1. Parabole : en Afrique

Partons, à titre parabolique, de certains séjours que j’ai pu faire en Afrique centrale, visitant et rencontrant des consacrés, séculiers ou religieux, de divers instituts, locaux ou internationaux.

Dans ces régions, les vocations ne manquent pas, mais bien la persévérance sur le long terme. On assiste à de nombreux renvois (parfois collectifs), dans le cours de la formation première, et à de nombreux départs, ensuite. Les motifs allégués sont toujours à peu près les suivants : affaires de mœurs (ce qui veut dire, in casu, relations illicites hommes-femmes, ou plutôt prêtres-religieuses, religieux-religieuses), détournements financiers (on s’est construit une maison pour faciliter la double vie, on a profité d’une situation d’autorité pour acquérir un véhicule luxueux ou des vêtements hors de prix), accusations de sorcellerie (c’est le grief le plus difficile à prouver, mais le plus avéré, lorsque les responsables de formation font l’objet de tentatives d’empoisonnement physique ou de calomnie dévastatrice). Quand on y réfléchit un peu, ces motifs sont caractéristiques des trois vœux, de chasteté, de pauvreté et d’obéissance.

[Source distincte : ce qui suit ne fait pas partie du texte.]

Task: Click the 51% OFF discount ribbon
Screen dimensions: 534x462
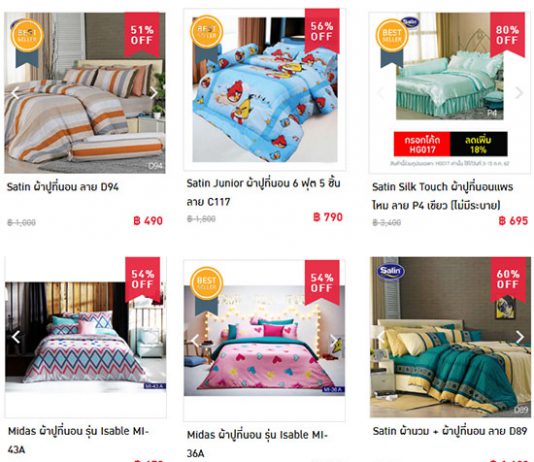Action: [142, 35]
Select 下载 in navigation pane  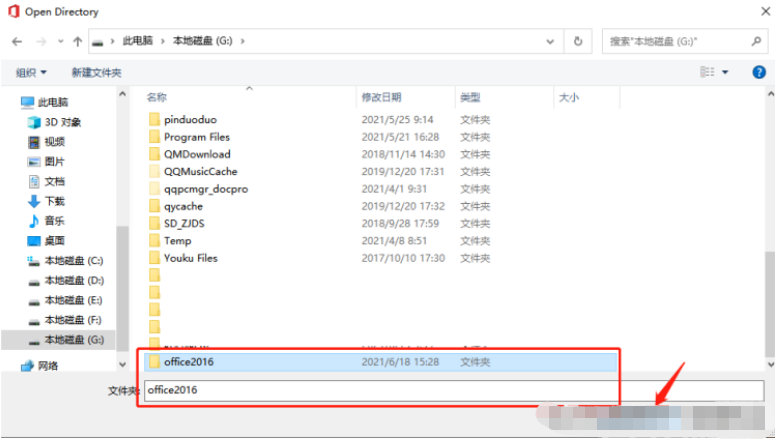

Comment se fait-il, se demande l’étranger de passage, que des impasses pareilles se reproduisent, d’époque en époque (je voyage en Afrique depuis presque trente ans), au point que la vie religieuse africaine, hormis ses apparences vestimentaires extérieures, n’a finalement rien d’inculturé ? Les modèles européens (coloniaux ou consuméristes) continuent à peser sur les choix des congrégations diocésaines elles-mêmes, et l’on se prend parfois à penser que l’entrée dans la vie religieuse ne signifie rien d’autre qu’une recherche effrénée de bien-être économique et financier. Ou encore, dans le cas des candidats à la prêtrise, qu’une chance de formation sérieuse à d’autres carrières avantageuses qu’on va entreprendre aussitôt revenu à l’état laïc. A cet égard, le laïcat chrétien paraît plus robuste, plus engagé, moins sujet au règne de l’apparence, que la vie religieuse elle-même, et ce n’est pas le moindre des paradoxes de voir le « prophétisme » se déplacer vers les époux chrétiens, leur dévouement familial et ecclésial, leur fermeté dans les choix moraux et professionnels (refus de la corruption et de ses mirages), etc.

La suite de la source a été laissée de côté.